The Beatles-Platz () is a plaza in the St. Pauli quarter in Hamburg, Germany, at the crossroads of Reeperbahn and Große Freiheit. It is circular, with a diameter of  and paved black to make it look like a vinyl record. Surrounding the place are five statues, representing The Beatles:  John Lennon, Paul McCartney, Stuart Sutcliffe, George Harrison, and a hybrid of drummers Pete Best and Ringo Starr each of whom played with The Beatles at times during their Hamburg engagements.

This plaza was built to commemorate Hamburg's importance in The Beatles' history. The draft design was by architects Dohse & Stich during a common tendering. Building the project cost about €500,000 and was split among donations, sponsors and the city of Hamburg.

The project's initiator was Hamburg radio station Oldie 95. On the station's instigation the community of interest IG Beat City was founded, which considers The Beatles-Platz as a prelude for more projects targeting The Beatles' memorisation in Hamburg's cityscape.
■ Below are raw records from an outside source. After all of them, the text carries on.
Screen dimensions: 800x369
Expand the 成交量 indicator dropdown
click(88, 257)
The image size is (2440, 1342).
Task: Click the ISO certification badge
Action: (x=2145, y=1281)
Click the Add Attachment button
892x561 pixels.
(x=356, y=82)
After Hamburg's First Mayor Ole von Beust and Minister of Culture Karin von Welck gave the senate's consent for the project, construction began. The first drawing saw the construction started around December 2005–January 2006, overall costs of €100,000 and a completion in May 2006, in time for the Football World Cup.

On 29 May 2008 at 13:00, construction began with the symbolic groundbreaking, which was done by the initiator Stephan Heller. Uriz von Oertzen (Hi-Life Entertainment), Frank Otto, Dr. Karin von Welck (minister of culture), Markus Schreiber (head of borough exchange Hamburg-Mitte) and Prof. Jörn Walter (construction supervisor).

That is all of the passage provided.